[Date Prev][Date Next][Thread Prev][Thread Next][Date Index][Thread Index]

Re: [Xen-devel] test report for Xen 4.3 RC1



> -----Original Message-----
> From: Konrad Rzeszutek Wilk [mailto:konrad.wilk@xxxxxxxxxx]
> Sent: Wednesday, June 05, 2013 12:36 AM
> To: Ren, Yongjie
> Cc: george.dunlap@xxxxxxxxxxxxx; Xu, YongweiX; Liu, SongtaoX; Tian,
> Yongxue; xen-devel@xxxxxxxxxxxxx
> Subject: Re: [Xen-devel] test report for Xen 4.3 RC1
> 
> On Tue, Jun 04, 2013 at 03:59:33PM +0000, Ren, Yongjie wrote:
> > Sorry for replying late. :-)
> >
> > > -----Original Message-----
> > > From: Konrad Rzeszutek Wilk [mailto:konrad.wilk@xxxxxxxxxx]
> > > Sent: Tuesday, May 28, 2013 11:16 PM
> > > To: Ren, Yongjie; george.dunlap@xxxxxxxxxxxxx
> > > Cc: xen-devel@xxxxxxxxxxxxx; Xu, YongweiX; Liu, SongtaoX; Tian,
> Yongxue
> > > Subject: Re: [Xen-devel] test report for Xen 4.3 RC1
> > >
> > > On Mon, May 27, 2013 at 03:49:27AM +0000, Ren, Yongjie wrote:
> > > > Hi All,
> > > > This is a report based on our testing for Xen 4.3.0 RC1 on Intel
> platforms.
> > > > (Sorry it's a little late. :-)  If the status changes, I'll have an 
> > > > update
> > > later.)
> > >
> > > OK, I've some updates and ideas that can help with narrowing some of
> > > these
> > > issues down.
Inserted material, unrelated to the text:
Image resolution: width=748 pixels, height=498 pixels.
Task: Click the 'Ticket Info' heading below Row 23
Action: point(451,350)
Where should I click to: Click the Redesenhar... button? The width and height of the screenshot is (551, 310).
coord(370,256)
Thank you for doing this.
> > >
> > > >
> > > > Test environment:
> > > > Xen: Xen 4.3 RC1 with qemu-upstream-unstable.git
> > > > Dom0: Linux kernel 3.9.3
> > >
> > > Could you please test v3.10-rc3. There have been some changes
> > > for the VCPU hotplug added in v3.10 that I am not sure whether
> > > they are in v3.9?
> > I didn't try every bug with v3.10.-rc3, but most of them still exist.
> >
> > > > Hardware: Intel Sandy Bridge, Ivy Bridge, Haswell systems
> > > >
> > > > Below are the features we tested.
> > > > - PV and HVM guest booting (HVM: Ubuntu, Fedora, RHEL, Windows)
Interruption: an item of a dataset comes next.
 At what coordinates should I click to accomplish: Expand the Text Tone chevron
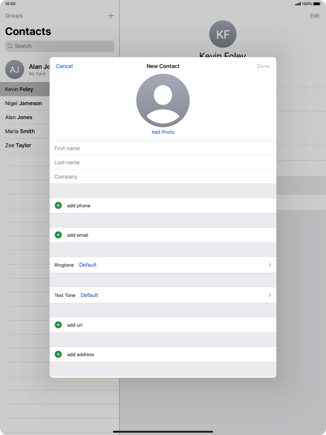point(269,295)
> > > > - Save/Restore and live migration
> > > > - PCI device assignment and SR-IOV
> > > > - power management: C-state/P-state, Dom0 S3, HVM S3
> > > > - AVX and XSAVE instruction set
> > > > - MCE
> > > > - CPU online/offline for Dom0
> > > > - vCPU hot-plug
> > > > - Nested Virtualization  (Please look at my report in the following
> link.)
> > > >
> http://lists.xen.org/archives/html/xen-devel/2013-05/msg01145.html
> > > >
> > > > New bugs (4): (some of which are not regressions)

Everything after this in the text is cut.